A new vaping industry trade association launched Monday, with the goal of representing small businesses trying to navigate the FDA’s complex regulatory pathway for vaping products. The new organization, the American Vapor Manufacturers Association (AVM), plans to engage in federal lobbying and provide reduced-cost scientific testing and expert regulatory compliance advice for members.
The founders are Amanda Wheeler and Char Owen, vaping business owners who have worked over the past year to create a plan for small manufacturers submitting Premarket Tobacco Applications (PMTAs) to the FDA. Wheeler will be the president of the new organization, and Owen vice president.
According to Wheeler, 230 e-liquid manufacturers submitted PMTAs for more than 1.7 million products using the plan she developed with Washington, D.C. regulatory lawyer Azim Chowdhury, and fleshed out in a private Facebook group run by Owen. That group made PMTA submissions possible for many small companies that would have otherwise been shut out of the process.
Now, as Wheeler, Owen, and other small manufacturers work to provide the FDA with the missing elements from their bare bones applications, they’re seeking solutions to reduce costs and save time, but also to allow businesses to provide the FDA high-quality data about their products.
The announcement of the new group included one big surprise: AVM will build a laboratory from scratch to provide testing services to members. Among the greatest challenges for small manufacturers attempting to submit viable PMTAs have been the cost of testing and the lack of available labs to do the work.
A non-profit lab dedicated to small e-liquid manufacturers could dramatically reduce the cost of testing, and make small manufacturers’ applications more likely to pass FDA muster. The question is whether a single lab can handle the testing volume needed to analyze hundreds of thousands of product SKUs in the next year or so.
The AVM lab will be able to handle a high volume of testing, according to Amanda Wheeler, by adding additional equipment necessary for vape product testing that general-purpose labs don’t have enough of, and by using cutting edge pooled testing methods.
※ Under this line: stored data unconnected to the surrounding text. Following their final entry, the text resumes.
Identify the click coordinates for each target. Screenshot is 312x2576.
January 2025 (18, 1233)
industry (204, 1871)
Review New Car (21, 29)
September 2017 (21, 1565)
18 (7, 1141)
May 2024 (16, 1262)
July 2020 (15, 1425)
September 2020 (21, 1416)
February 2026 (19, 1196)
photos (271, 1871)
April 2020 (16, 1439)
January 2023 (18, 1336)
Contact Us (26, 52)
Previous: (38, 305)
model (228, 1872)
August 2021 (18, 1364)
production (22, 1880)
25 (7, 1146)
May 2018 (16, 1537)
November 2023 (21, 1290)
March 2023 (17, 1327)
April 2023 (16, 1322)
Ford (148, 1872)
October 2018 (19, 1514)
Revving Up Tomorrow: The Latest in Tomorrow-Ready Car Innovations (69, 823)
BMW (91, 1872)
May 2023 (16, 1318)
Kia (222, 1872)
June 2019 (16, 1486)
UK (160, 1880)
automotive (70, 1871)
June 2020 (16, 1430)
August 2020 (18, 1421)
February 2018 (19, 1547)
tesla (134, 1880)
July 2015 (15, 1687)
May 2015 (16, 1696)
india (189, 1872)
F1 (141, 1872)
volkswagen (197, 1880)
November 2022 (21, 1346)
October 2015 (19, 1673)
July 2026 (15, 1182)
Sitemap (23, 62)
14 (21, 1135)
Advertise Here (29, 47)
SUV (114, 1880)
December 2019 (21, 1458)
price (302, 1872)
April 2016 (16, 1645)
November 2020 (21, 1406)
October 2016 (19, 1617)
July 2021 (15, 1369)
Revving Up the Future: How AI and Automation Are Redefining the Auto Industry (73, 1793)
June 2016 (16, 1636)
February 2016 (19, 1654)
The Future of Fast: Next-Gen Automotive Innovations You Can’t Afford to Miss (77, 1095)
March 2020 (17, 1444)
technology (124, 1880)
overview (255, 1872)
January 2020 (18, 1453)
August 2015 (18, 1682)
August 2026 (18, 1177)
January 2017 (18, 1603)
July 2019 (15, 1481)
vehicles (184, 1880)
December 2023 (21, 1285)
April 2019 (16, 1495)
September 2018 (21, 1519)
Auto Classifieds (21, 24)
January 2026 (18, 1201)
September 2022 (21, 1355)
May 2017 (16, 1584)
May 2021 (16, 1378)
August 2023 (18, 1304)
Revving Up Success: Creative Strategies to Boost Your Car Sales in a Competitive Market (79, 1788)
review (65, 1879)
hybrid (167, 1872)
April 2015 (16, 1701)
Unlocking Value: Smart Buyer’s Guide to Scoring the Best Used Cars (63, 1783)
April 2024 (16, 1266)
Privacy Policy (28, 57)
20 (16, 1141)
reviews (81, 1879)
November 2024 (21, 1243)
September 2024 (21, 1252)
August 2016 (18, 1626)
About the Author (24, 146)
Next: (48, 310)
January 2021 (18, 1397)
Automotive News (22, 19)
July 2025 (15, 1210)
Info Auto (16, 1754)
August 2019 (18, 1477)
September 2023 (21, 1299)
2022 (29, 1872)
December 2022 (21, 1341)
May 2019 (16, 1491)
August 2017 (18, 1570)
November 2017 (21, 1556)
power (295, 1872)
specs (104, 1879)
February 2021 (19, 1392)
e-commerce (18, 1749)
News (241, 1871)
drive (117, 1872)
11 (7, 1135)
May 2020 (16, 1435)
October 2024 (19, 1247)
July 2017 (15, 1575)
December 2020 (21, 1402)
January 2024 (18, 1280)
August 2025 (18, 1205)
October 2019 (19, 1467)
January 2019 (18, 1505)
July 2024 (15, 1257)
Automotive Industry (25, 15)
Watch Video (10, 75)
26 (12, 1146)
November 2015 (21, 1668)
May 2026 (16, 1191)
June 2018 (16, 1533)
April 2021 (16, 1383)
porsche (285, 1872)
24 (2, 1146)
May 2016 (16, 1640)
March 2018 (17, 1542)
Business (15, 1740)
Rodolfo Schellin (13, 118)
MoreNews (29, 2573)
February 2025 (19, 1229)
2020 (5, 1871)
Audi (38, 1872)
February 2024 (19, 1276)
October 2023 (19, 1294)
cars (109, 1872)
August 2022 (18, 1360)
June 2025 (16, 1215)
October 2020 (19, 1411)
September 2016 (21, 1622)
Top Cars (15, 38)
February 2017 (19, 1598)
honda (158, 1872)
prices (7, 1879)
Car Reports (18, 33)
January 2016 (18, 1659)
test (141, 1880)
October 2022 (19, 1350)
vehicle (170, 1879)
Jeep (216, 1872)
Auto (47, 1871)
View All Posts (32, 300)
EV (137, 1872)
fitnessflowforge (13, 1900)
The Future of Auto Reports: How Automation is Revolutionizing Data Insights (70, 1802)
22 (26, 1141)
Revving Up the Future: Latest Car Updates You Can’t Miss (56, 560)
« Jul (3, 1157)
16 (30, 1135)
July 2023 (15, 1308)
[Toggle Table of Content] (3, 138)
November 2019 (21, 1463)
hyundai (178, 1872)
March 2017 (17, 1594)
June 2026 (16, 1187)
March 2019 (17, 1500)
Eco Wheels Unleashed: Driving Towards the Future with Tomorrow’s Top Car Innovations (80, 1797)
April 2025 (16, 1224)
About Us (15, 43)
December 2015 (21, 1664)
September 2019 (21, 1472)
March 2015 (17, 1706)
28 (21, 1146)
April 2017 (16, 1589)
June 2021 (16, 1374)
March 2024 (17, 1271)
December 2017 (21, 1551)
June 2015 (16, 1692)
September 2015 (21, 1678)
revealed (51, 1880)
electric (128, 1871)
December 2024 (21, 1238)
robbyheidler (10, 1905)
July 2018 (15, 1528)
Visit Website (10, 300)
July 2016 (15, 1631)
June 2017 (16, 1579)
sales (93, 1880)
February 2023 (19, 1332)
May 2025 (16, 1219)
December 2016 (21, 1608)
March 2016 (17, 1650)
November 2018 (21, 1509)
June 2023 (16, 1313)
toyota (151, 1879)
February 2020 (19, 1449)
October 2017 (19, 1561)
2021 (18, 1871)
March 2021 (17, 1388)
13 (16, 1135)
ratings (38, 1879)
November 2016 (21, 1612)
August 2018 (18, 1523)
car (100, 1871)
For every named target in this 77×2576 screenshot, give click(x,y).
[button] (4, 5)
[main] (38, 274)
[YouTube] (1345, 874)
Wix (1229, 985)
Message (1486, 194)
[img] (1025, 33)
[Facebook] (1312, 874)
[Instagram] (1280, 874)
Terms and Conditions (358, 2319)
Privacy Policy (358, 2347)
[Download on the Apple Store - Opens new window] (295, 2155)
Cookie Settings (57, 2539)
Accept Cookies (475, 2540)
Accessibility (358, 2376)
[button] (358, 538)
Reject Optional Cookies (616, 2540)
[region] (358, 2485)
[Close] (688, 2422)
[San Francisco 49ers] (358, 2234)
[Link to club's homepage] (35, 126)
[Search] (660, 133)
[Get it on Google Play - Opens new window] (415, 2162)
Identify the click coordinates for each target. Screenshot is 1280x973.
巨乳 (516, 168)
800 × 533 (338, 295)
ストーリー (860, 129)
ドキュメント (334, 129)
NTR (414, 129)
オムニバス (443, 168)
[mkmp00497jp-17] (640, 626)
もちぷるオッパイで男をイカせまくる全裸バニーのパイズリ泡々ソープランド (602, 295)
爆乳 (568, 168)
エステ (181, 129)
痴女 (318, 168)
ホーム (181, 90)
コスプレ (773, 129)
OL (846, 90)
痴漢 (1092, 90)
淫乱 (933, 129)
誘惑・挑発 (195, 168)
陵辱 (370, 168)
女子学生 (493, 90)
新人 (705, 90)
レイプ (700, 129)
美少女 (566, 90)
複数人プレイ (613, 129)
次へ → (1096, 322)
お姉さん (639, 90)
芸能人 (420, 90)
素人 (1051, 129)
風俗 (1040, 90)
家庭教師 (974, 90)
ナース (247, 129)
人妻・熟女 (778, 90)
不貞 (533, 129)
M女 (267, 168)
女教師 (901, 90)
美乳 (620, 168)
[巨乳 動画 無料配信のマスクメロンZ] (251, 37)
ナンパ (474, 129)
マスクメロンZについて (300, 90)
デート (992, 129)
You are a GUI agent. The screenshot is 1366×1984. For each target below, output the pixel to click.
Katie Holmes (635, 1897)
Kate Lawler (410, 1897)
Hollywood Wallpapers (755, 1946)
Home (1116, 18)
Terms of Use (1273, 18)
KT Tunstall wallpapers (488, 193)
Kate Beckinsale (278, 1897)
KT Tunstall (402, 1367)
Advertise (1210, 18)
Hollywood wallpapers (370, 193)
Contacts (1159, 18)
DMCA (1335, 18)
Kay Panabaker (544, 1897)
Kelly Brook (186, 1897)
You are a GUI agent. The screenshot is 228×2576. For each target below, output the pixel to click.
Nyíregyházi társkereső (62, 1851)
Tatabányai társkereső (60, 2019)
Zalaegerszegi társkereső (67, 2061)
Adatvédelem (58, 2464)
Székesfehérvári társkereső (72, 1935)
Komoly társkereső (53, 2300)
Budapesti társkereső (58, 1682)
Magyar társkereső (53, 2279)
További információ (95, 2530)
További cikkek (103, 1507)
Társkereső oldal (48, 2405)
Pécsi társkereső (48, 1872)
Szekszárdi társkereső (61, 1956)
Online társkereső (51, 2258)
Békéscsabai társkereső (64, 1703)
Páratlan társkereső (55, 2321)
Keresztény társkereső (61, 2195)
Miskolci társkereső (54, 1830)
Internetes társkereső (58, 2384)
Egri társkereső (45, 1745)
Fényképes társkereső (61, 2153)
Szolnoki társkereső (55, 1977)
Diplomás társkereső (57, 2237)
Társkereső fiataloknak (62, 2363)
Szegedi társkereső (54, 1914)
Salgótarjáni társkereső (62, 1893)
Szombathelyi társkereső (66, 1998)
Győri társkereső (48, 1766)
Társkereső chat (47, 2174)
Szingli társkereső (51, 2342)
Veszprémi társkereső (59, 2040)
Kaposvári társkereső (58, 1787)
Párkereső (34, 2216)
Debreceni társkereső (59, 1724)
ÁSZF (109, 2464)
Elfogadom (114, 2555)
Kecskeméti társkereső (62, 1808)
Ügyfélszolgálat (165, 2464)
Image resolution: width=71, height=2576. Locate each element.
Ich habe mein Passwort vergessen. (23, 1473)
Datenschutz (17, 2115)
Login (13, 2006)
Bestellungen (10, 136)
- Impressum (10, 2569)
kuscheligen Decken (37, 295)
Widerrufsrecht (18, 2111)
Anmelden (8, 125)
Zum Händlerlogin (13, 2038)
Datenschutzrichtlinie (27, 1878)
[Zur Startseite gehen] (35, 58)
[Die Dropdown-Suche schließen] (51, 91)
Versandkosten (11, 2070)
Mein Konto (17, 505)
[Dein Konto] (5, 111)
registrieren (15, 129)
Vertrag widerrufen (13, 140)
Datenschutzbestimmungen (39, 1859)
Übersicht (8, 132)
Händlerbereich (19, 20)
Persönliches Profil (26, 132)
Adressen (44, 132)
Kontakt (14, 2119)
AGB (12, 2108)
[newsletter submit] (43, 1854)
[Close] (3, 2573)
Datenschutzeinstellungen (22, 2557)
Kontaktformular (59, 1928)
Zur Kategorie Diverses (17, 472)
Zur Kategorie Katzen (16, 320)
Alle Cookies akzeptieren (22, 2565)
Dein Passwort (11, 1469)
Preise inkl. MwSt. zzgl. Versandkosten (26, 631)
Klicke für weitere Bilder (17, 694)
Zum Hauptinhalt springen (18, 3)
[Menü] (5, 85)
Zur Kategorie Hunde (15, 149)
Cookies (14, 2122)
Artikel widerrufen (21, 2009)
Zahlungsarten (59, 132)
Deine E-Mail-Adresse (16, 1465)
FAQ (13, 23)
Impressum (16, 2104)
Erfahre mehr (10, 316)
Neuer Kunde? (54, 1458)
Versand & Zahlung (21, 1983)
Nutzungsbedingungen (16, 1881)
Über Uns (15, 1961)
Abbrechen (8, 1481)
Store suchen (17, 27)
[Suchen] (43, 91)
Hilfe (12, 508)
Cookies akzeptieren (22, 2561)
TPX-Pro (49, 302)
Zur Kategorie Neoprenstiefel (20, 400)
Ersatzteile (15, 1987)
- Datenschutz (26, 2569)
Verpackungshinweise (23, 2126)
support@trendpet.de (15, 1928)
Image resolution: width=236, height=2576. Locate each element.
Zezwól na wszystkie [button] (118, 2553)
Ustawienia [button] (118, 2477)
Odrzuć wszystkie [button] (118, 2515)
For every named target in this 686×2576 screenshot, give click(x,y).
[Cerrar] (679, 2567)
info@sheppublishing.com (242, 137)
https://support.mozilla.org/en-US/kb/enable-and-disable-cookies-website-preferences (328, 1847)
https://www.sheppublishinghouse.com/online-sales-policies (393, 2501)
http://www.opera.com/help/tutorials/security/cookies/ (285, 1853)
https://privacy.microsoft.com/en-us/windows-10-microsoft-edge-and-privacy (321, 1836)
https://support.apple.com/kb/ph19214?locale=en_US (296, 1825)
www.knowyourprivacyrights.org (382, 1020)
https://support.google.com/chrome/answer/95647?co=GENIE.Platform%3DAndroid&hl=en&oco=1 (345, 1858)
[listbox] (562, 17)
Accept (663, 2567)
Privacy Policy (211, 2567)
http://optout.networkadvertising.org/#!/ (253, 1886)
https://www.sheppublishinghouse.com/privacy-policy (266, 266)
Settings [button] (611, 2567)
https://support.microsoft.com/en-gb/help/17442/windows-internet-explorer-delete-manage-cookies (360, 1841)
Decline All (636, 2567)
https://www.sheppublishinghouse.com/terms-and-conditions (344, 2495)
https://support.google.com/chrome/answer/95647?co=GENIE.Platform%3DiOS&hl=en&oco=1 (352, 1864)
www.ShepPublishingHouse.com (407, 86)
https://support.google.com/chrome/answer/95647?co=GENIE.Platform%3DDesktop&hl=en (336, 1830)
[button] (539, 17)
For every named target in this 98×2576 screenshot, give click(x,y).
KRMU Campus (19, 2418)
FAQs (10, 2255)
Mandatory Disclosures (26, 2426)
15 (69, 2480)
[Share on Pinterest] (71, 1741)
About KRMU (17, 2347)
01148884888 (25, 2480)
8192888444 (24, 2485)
The result will be rapid but high-quality testing that doesn’t rely on the shortcuts used at some labs. The group has multiple options for financing the lab, says Wheeler, and hasn’t yet determined whether they’ll be able to crowd-source the cost or if they’ll bring in outside investors.
AVM offers tiered memberships, similar to those available at the established vape trade organizations. The new group will need to draw from a pool of more than 230 potential members to pay for the ambitious services it plans on providing. They expect to attract some larger companies that were forced by cost to limit their PMTA submissions to just a few products.
While AVM is only seeking small manufacturer members and has no plans to offer state-level lobbying, the new group may be attractive to larger companies and even non-manufacturing vape shops. Although Wheeler recoils at the idea of competing with existing trade groups—“We absolutely are not trying to step on any other organizations’ toes!”—her reputation as an effective lobbying presence and the creator of a workable small-business PMTA template is a big selling point. Her involvement gives AVM instant credibility.
Wheeler is sort of a one-woman vape advocacy wrecking crew, personally lobbying not just the FDA, but FDA’s bosses at the Department of Health and Human Services—and even the White House itself—to make the PMTA process more accessible to small companies. She also leads two state-level trade organizations in Arizona and Colorado, and has connections with top-notch regulatory attorneys and compliance experts willing to work with new AVM members.
The group already has its membership in double digits—on the first day. According to Wheeler, many others are in the process of joining. Much of that immediate success is due to the trust small vaping businesses have in Wheeler and Char Owen, who shepherded them through the difficult first stages of PMTA submission.
“I take my credibility very seriously,” says Wheeler. “I want to represent this industry in such a way that the industry will follow me into a battle.”
There are plenty of battles ahead. Like any new trade group, AVM needs to quickly attract enough members to pay for the ambitious services it offers. But unlike groups in less volatile industries, this one will face all the typical start-up pitfalls while also dealing with the avalanche of legislative threats—especially state-level flavor bans—facing the vaping industry.